IPTABLES thread

IPTABLES thread

post your rules files please. And answer any questions if possible.

I don't know shit about network but I'm trying to protect me.


Can iptables be of any help in protecting my desktop?

Apparently I can't just block every port in INPUT and OUTPUT chains because browsers use random ports to create connections..

So all I can do is, for example, allow in INPUT only connections where the source port is like 80 or 443, but nothing stops an attacker from using those ports to attack me, right?

Other urls found in this thread:

ipdeny.com/ipblocks/data/countries/cn.zone
twitter.com/AnonBabble

>Can iptables be of any help in protecting my desktop?
>allow in INPUT only connections where the source port is like 80 or 443

Why are you running a public webserver on your desktop?

I'm not. is iptables only usefull for webservers?

-P INPUT DROP
-P FORWARD DROP
-P OUTPUT ACCEPT

Use shorewall to manage your iptables

Let me say all my stupid ideas about it and you correct me. ts a good opportunity.

Ports are the IS channels which processes use to exchange packets.
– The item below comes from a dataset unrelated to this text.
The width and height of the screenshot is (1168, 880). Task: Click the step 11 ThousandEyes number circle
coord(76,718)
So every packet starts at some port at the "client" and ends in some port and the "server", These are the source port and destination port respectively.
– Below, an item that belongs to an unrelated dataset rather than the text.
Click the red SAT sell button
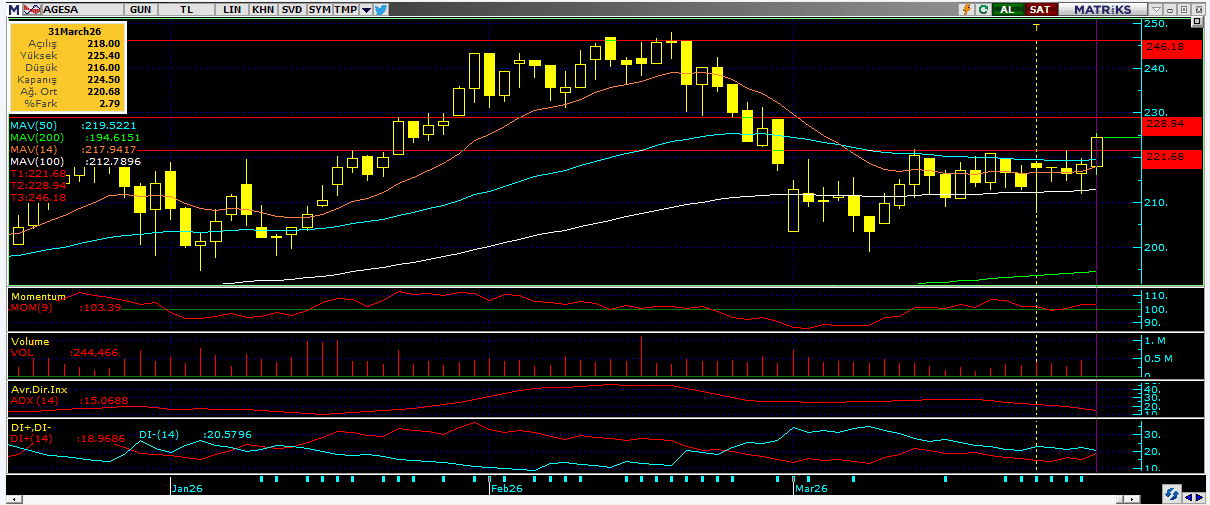The height and width of the screenshot is (505, 1210). pyautogui.click(x=1040, y=9)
Packets are useless if no application is listening to the destination port at the server.

The thing is:
-I shouldn't allow any application other than my browser to be listening on my ports. I couldn't find a way to do that with iptables.

-On http and https source ports will always be 80 and 443. So if I only allow to receive packages pachakes with -sport 80 or 443 I should mostly receive page traffic. But I don't even know if sport applies to the INPUT chain (do packages carry source port information?)

By this you can see I know nothing.. but tutorials on the net apparently assume you already know everything. Not al areas are like this.. security is a pain in the ass

Browsers don't use ports in the way most people think. They use lots of high numbered ports, like 237437, etc, that's just a random number like something they would use,
they don't actually use the same ports as webservers

Yes, thats why I said

"Apparently I can't just block every port in INPUT and OUTPUT chains because browsers use random ports to create connections.."

If you actually know how this things work could you please give some comprehensible instruction on it? google was of no use for that..

>allow in INPUT only connections where the source port is like 80 or 443
allow only established connections in INPUT
-m state --state ESTABLISHED

This script gives you +90% network security
#!/bin/bash

#get latest chinese ip addresses
echo "Fetching chinese ip address ranges..."
curl -o /tmp/cn.zone -L ipdeny.com/ipblocks/data/countries/cn.zone

#create the set
echo "Generating the blocking set..."
ipset create china hash:net

for i in $(cat /tmp/cn.zone); do
ipset add china $i
done

iptables -I INPUT -m set --match-set china src -j DROP

echo "China is blocked!"
rm /tmp/cn.zone

Sorry, I misunderstood your question. Like said, your browser (and any other program) temporarily opens ephemeral ports when you connect to websites and closes them when idle. The only way you can be attacked in this way is if you're connecting directly to a malicious host or you get MITM'd (which shouldn't happen over port 443). These connections happen transiently and only when you initiate them.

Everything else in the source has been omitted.